Forum Moderators: phranque

Message Too Old, No Replies

Doing as much as possible to prevent site scraping

         

esllou

1:30 pm on Apr 9, 2007 (gmt 0)

WebmasterWorld Senior Member 10+ Year Member



I am soon going to be opening a site which will have a lot of useful address/geocode database data.
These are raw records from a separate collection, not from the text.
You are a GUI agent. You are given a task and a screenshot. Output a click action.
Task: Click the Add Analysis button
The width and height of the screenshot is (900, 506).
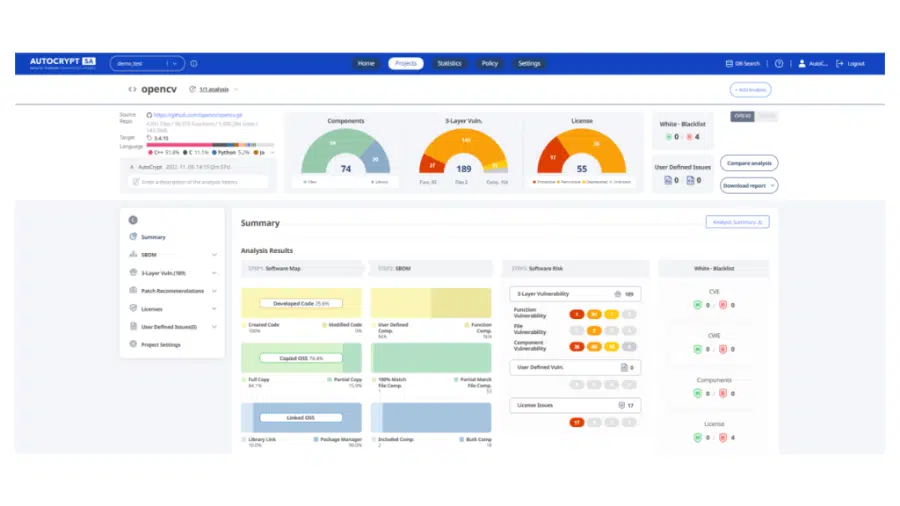pos(750,89)
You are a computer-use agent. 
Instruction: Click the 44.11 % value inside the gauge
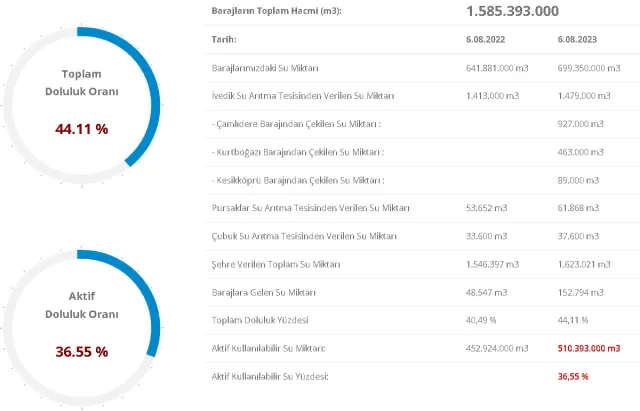click(x=81, y=129)
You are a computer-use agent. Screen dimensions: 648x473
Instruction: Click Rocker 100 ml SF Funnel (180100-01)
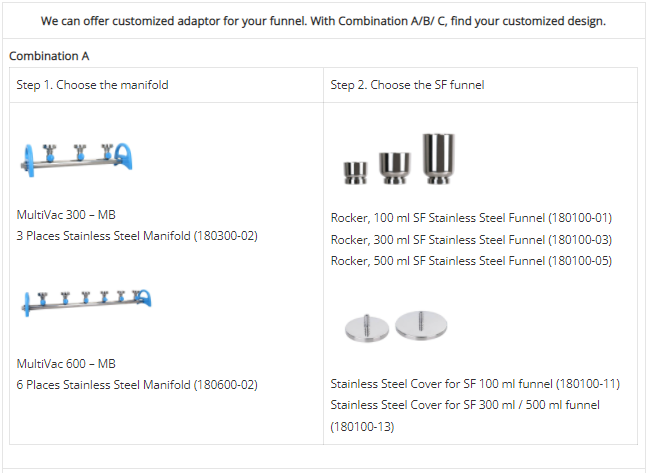point(471,218)
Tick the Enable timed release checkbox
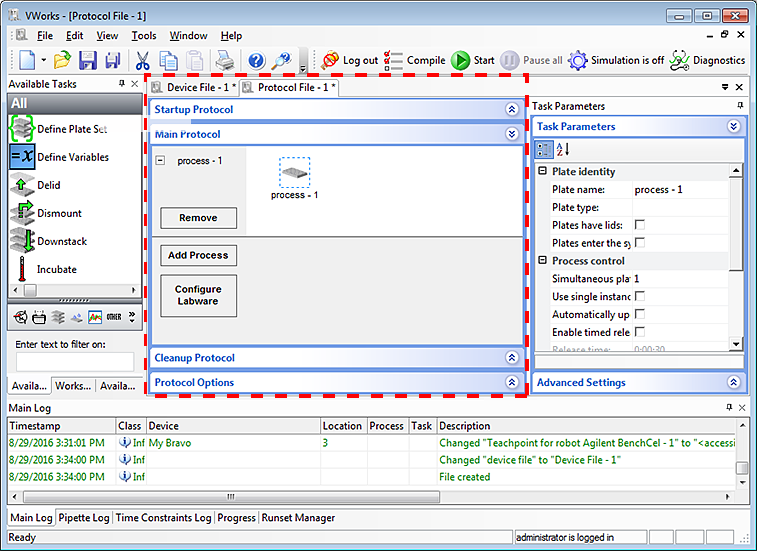The image size is (757, 551). [640, 332]
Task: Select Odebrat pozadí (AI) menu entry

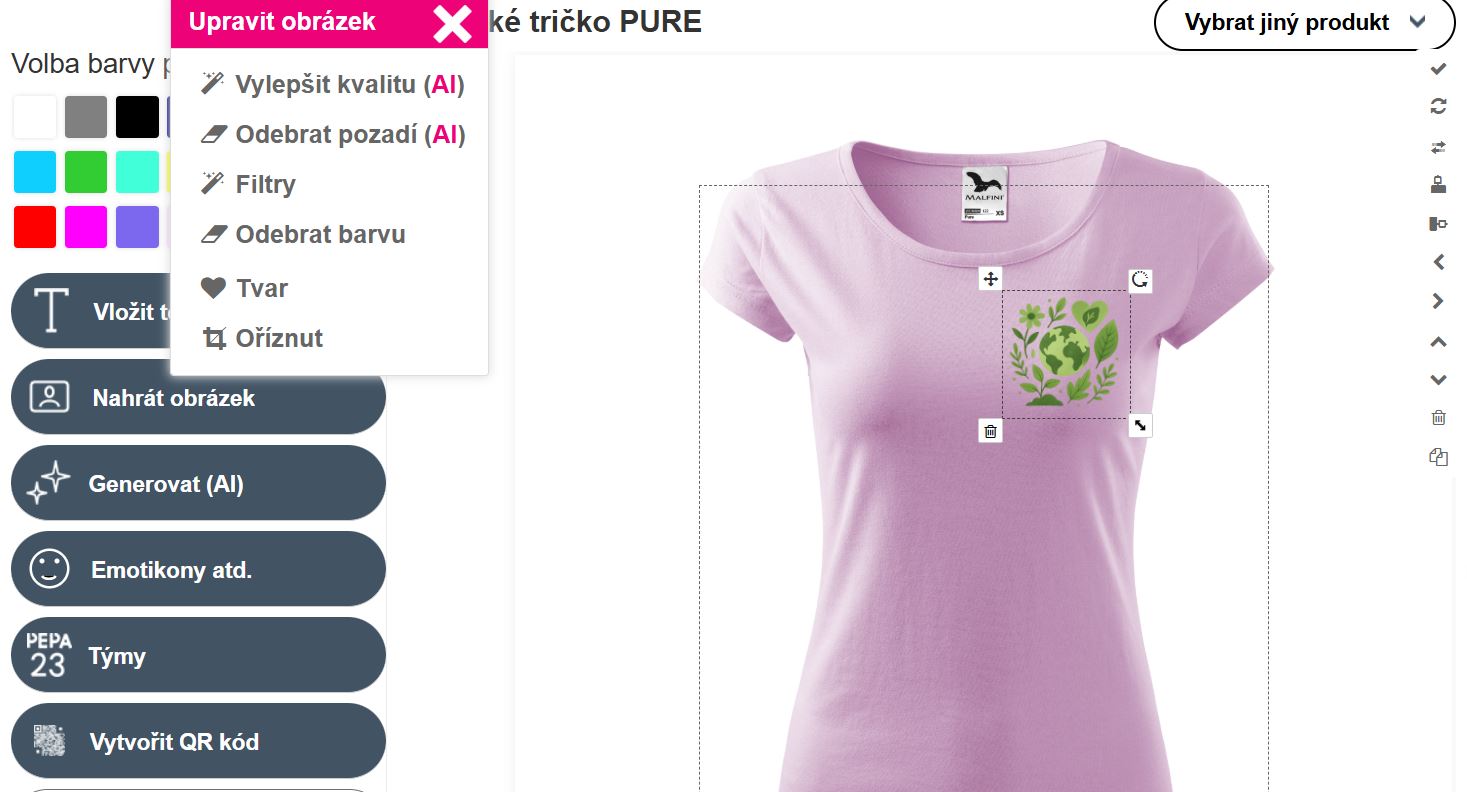Action: point(332,134)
It's exactly the sort of site which will become the target of site scrapers.

What is the best way of tackling this problem and making it as hard as possible for our site to be scraped?

With movable User Agents, the old "anti-bot htaccess list" is looking evermore out of date.
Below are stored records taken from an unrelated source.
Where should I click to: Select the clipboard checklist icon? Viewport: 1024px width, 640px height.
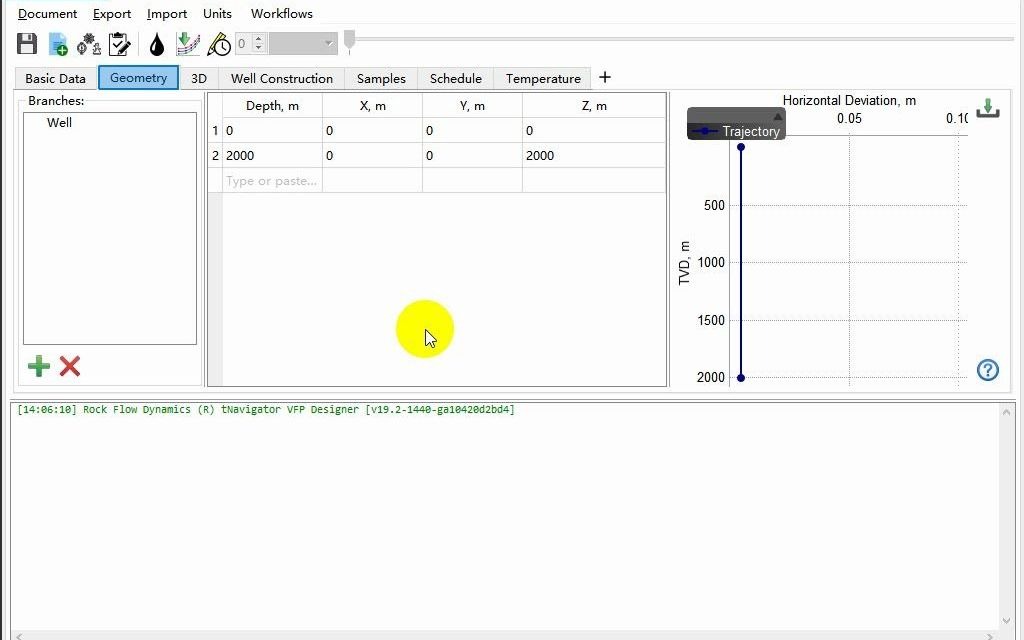tap(120, 44)
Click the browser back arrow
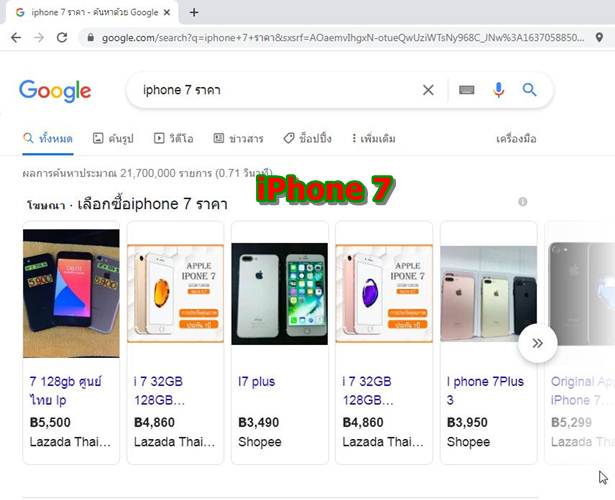 click(x=16, y=38)
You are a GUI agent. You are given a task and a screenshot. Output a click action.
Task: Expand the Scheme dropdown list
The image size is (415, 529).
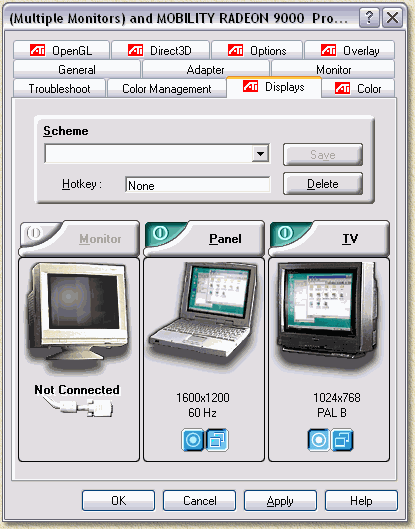click(260, 154)
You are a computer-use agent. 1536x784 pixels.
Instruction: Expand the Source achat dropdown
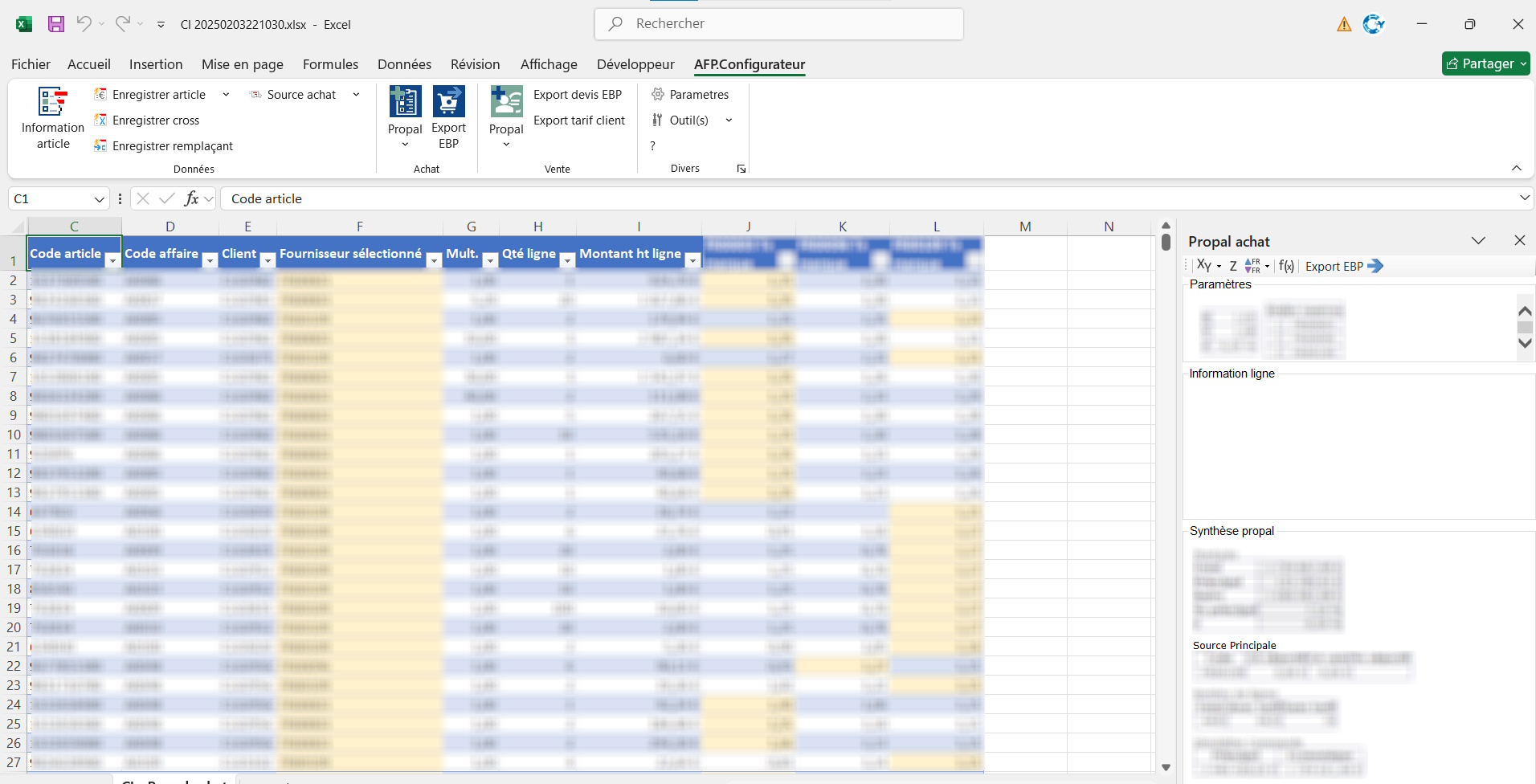point(356,95)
Is there a simple way of throttling page requests from each individual IP number in a way which wouldn't impact human traffic but would make bot scraping more trouble than it's worth?

mikea

2:47 pm on Apr 9, 2007 (gmt 0)

10+ Year Member



You might want to look at <snip> when it launches. Disclaimer: I run the site.

Cheers,
Mike

[edited by: jdMorgan at 4:34 pm (utc) on April 9, 2007]
[edit reason] No URL-drops, please. See TOS. [/edit]

jdMorgan

4:38 pm on Apr 9, 2007 (gmt 0)

WebmasterWorld Senior Member 10+ Year Member



You might want to take a look at Key_Master's bad-bot script [webmasterworld.com], or xlcus' and AlexK's badly-behaved bot script [webmasterworld.com] in our PERL and PHP forum libraries, respectively.

Jim